Following the 2016 Presidential election, there was widespread speculation that the Trump administration would go soft on FCPA enforcement. That was based, at least in part, on Mr. Trump's 2012 statement that the FCPA was a “horrible law” that made the United States “the policeman for the world.” Jim Zarroli, Trump Used to Disparage An Anti-Bribery Law; Will He Enforce it Now?, NPR News, Nov. 8 2017. Similarly, SEC Secretary Jay Clayton had criticized (in a report drafted for the New York City Bar Association in 2011) the “significant costs” imposed on American companies by the law and its “zealous enforcement.” Jay Clayton (Chairman), et al., N.Y. City Bar Ass'n Comm. on Int'l Bus. Transactions, The FCPA and its Impact on International Business Transactions—Should Anything Be Done to Minimize the Consequences of the U.S.'s Unique Position on Combating Offshore Corruption? (December 2011). These positions led many to expect that the Trump administration and the SEC in particular would relax vigilance on the FCPA.

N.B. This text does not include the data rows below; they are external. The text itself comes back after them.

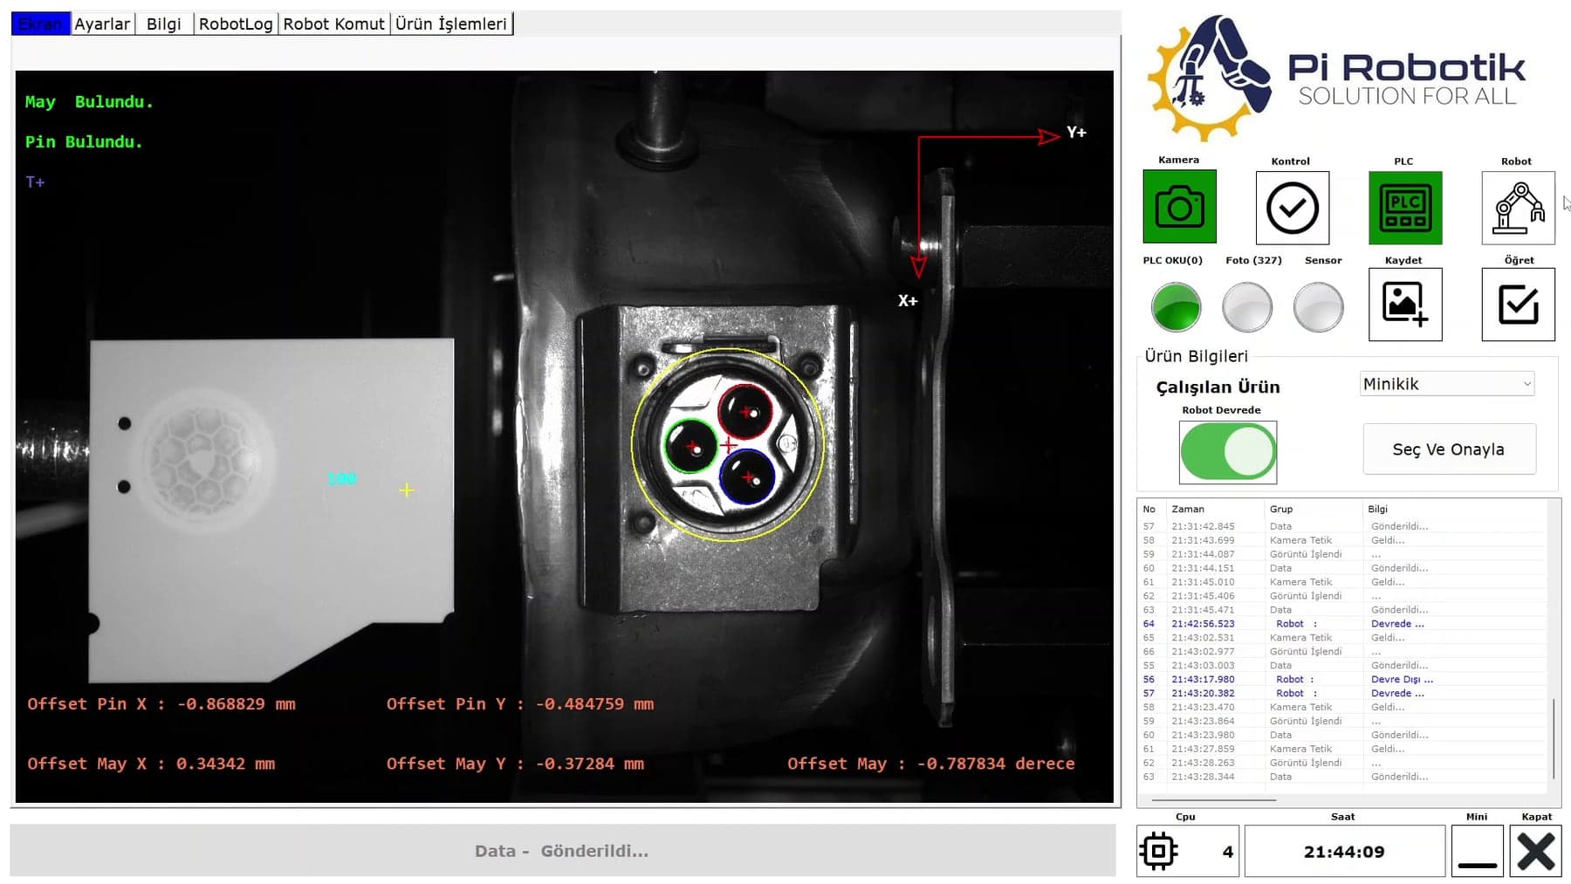Save image with the Kaydet icon

click(1405, 305)
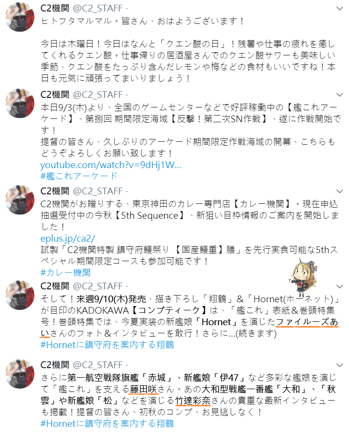Viewport: 349px width, 434px height.
Task: Open the #艦これアーケード hashtag
Action: point(79,176)
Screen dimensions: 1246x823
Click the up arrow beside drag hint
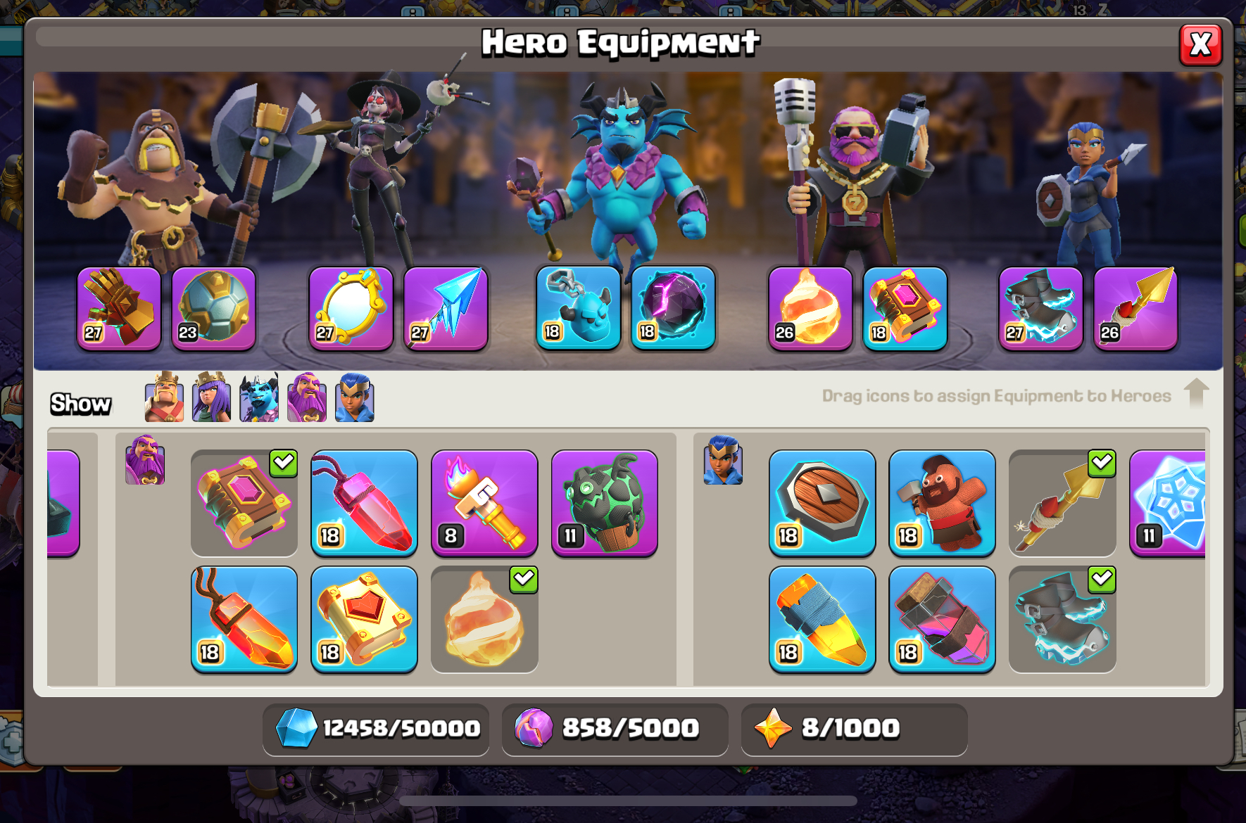[x=1196, y=393]
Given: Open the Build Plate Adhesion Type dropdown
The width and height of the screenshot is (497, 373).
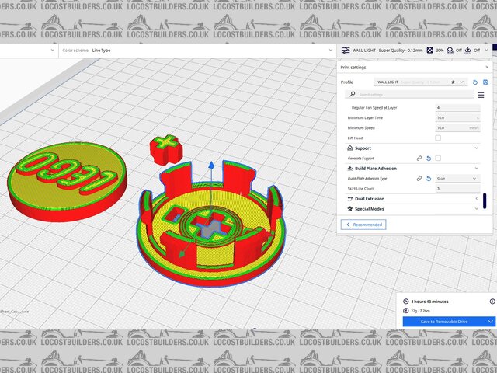Looking at the screenshot, I should 457,179.
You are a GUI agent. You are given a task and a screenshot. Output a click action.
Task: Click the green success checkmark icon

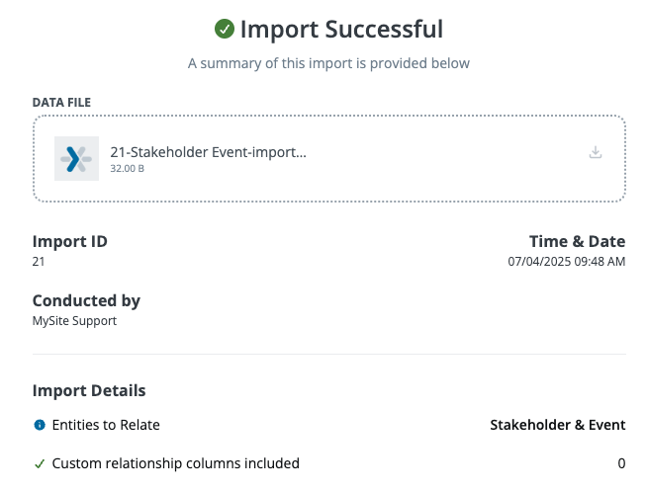coord(225,30)
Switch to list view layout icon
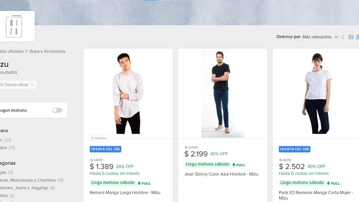 [x=351, y=37]
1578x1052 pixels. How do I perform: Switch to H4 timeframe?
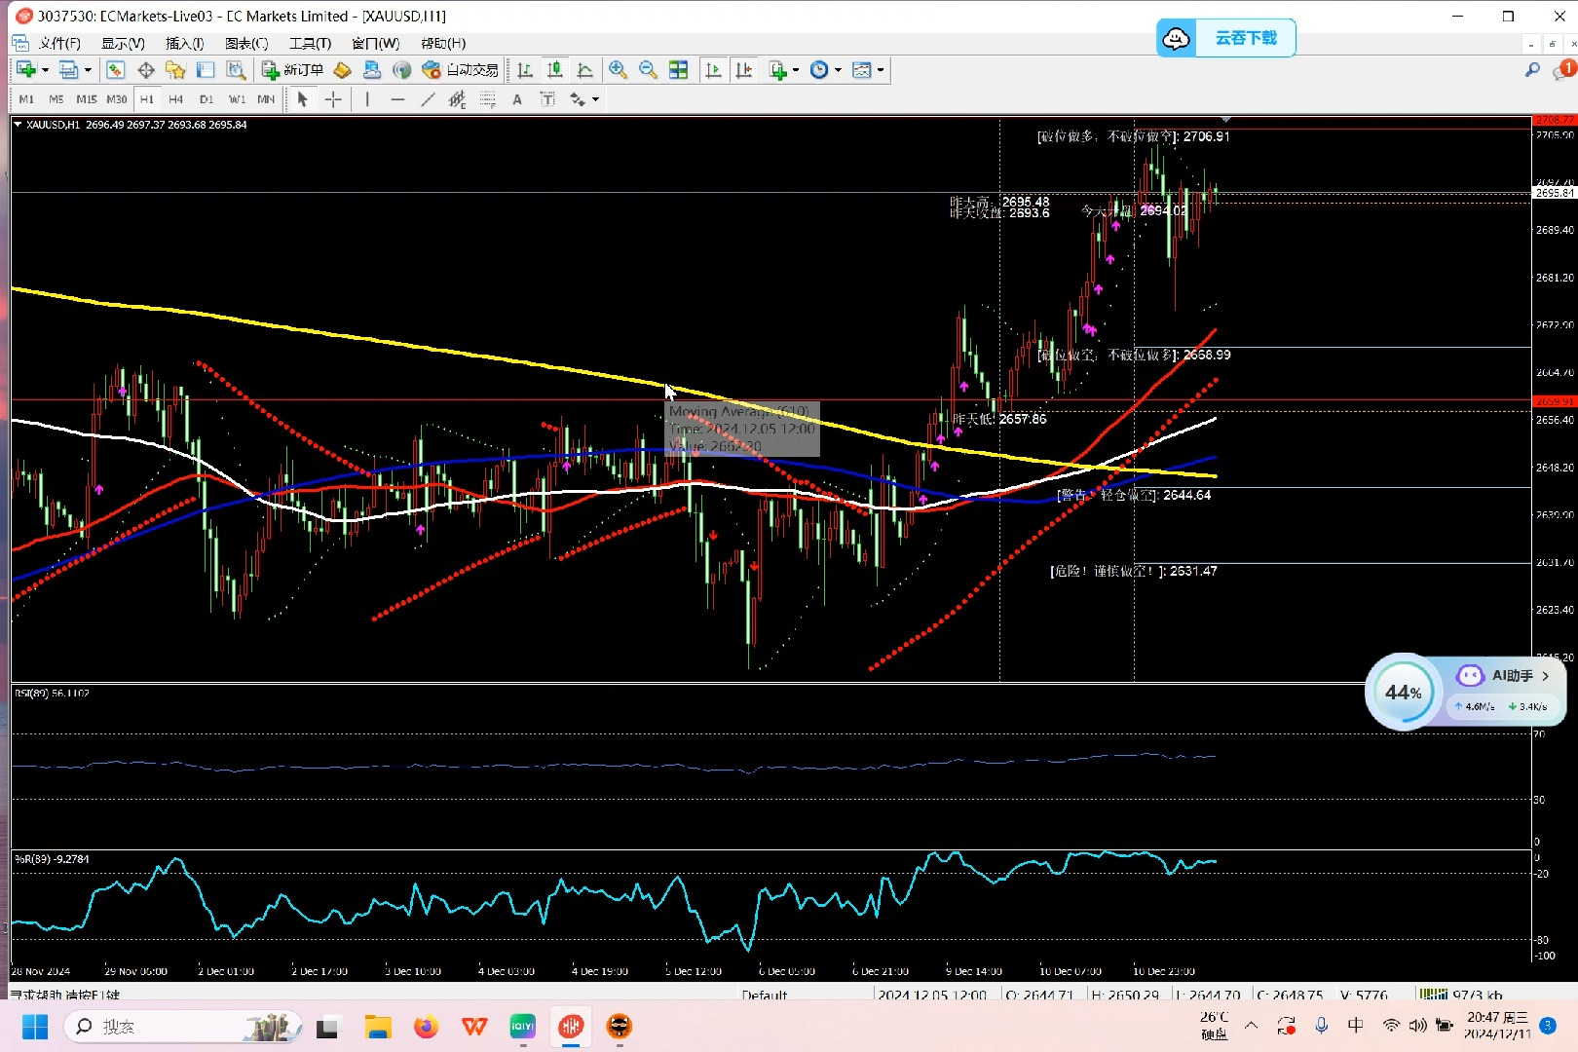pyautogui.click(x=175, y=99)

But contrary to expectations, the SEC and the Department of Justice (which is responsible for criminal prosecutions of the law) both have brought FCPA enforcement actions in numbers more-or-less in line with activity during the Obama Administration. In particular, the SEC filed 18 enforcement actions in 2018, up from eight in the first year of the Trump Administration.

How can we account for this unexpected activity? Some critics of the Trump administration have argued that the current levels of enforcement are just holdovers of investigations begun during the Obama years. But other observers have countered that given this administration's lack of hesitation in reversing Obama-era initiatives in other fields, the level of enforcement activity—both on-going and new—are not merely “happening” on President Trump's watch.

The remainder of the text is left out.